DeepSpeedExamples icon indicating copy to clipboard operation
DeepSpeedExamples copied to clipboard

step3_rlhf_finetuning may needs two tokenizers ?

Open xiangrongzeng opened this issue 2 years ago • 13 comments

In step3 for rlhf finetuning, there is an actor and a critic. The actor and critic may required different tokenizers. For example, the actor is opt-1.3B, while the critic is bloom. However, only one tokenizer in the code. I'm wondering if I understand rlhf wrong or this is indeed a bug here.

xiangrongzeng avatar Apr 13 '23 03:04 xiangrongzeng

Hi @xiangrongzeng, this is a good point. Using models from different model families will require two tokenizer. For this release, we did not add this support since then we need to de-tokenizer the output from actor-generated sentences and then again tokenize it for, in your case, critic model. We will discuss this feature internally.

Also, note that we are very welcome users, like you, to create PR and support this case :).

yaozhewei avatar Apr 13 '23 15:04 yaozhewei

It is more general that actor and critic are two completely different models, and it is only a special case that the two models are the same. Hope to realize the tokenizer code that can load two different models, thanks in advance

guijuzhejiang avatar Apr 14 '23 02:04 guijuzhejiang

We will discuss internally about the request. We are welcome users to contribute as well :)

yaozhewei avatar Apr 18 '23 17:04 yaozhewei

@guijuzhejiang The author's suggestion is that both models belong to the same model family, as confirmed in the paper "instructgpt."

JingerAI avatar Apr 19 '23 04:04 JingerAI

@JingerAI Yes, same model family and different parameters model is used in the paper. But theoretically the SFT and RM models can be any model. I don't think it is necessary to use a large language model for the RM model when resources are limited.Especially for training models in other languages, because the choice of pre-trained models is very limited.

guijuzhejiang avatar Apr 20 '23 01:04 guijuzhejiang

Using the same tokenizer for actor and critic in step3 is beneficial. Considering that RM model is easier to train, in step2, I try to use the actor tokenizer during the training of RM model, even if the RM model is from different model family. Therefore, in step3, the actor and critic could come from different model family but sharing the same tokenizer.

In practice, I train an opt-350m RM model with llama tokenizer. It works. But I haven't try step3 yet.

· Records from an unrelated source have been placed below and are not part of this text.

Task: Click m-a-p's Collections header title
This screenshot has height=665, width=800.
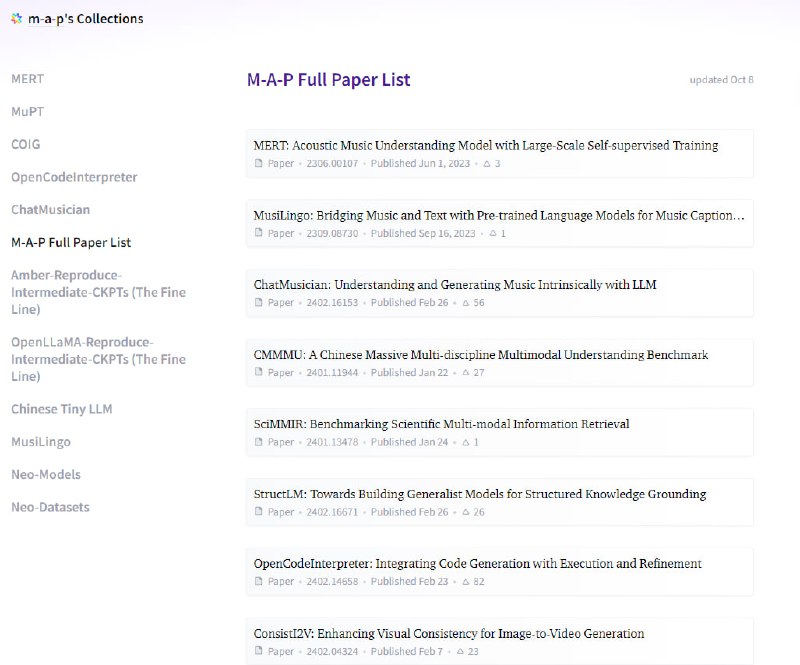Action: tap(85, 18)
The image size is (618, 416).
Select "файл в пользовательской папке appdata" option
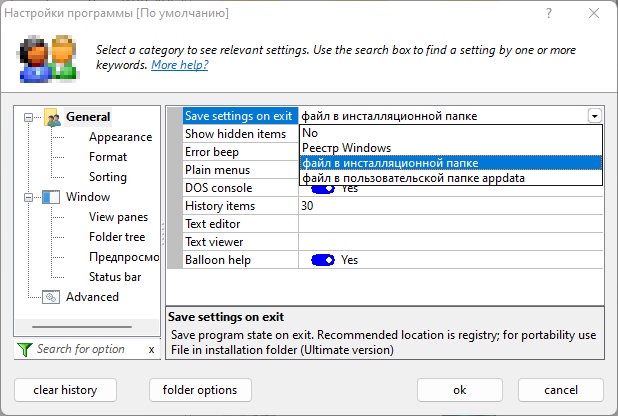pyautogui.click(x=413, y=178)
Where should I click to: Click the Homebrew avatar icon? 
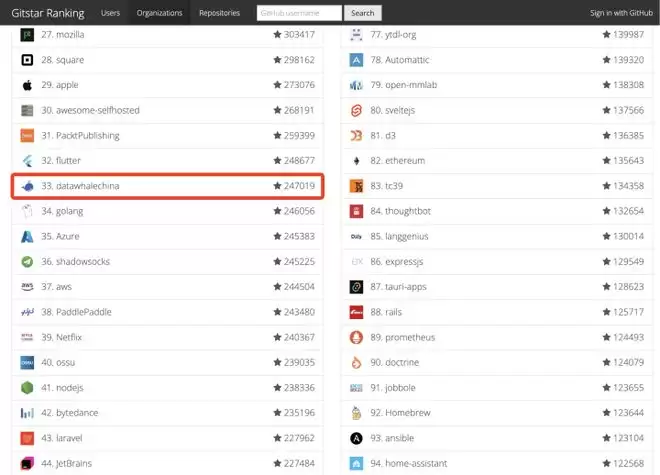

xiangrongzeng avatar Apr 20 '23 02:04 xiangrongzeng

@xiangrongzeng Thanks for this idea,but if the pretrained opt-350m RM model is finetuninged with llama tokenizer, I think the pretrained opt-350m RM model parameters are useless.Please correct me if I am wrong

guijuzhejiang avatar Apr 20 '23 03:04 guijuzhejiang

Using the same tokenizer for actor and critic in step3 is beneficial. Considering that RM model is easier to train, in step2, I try to use the actor tokenizer during the training of RM model, even if the RM model is from different model family. Therefore, in step3, the actor and critic could come from different model family but sharing the same tokenizer.

In practice, I train an opt-350m RM model with llama tokenizer. It works. But I haven't try step3 yet.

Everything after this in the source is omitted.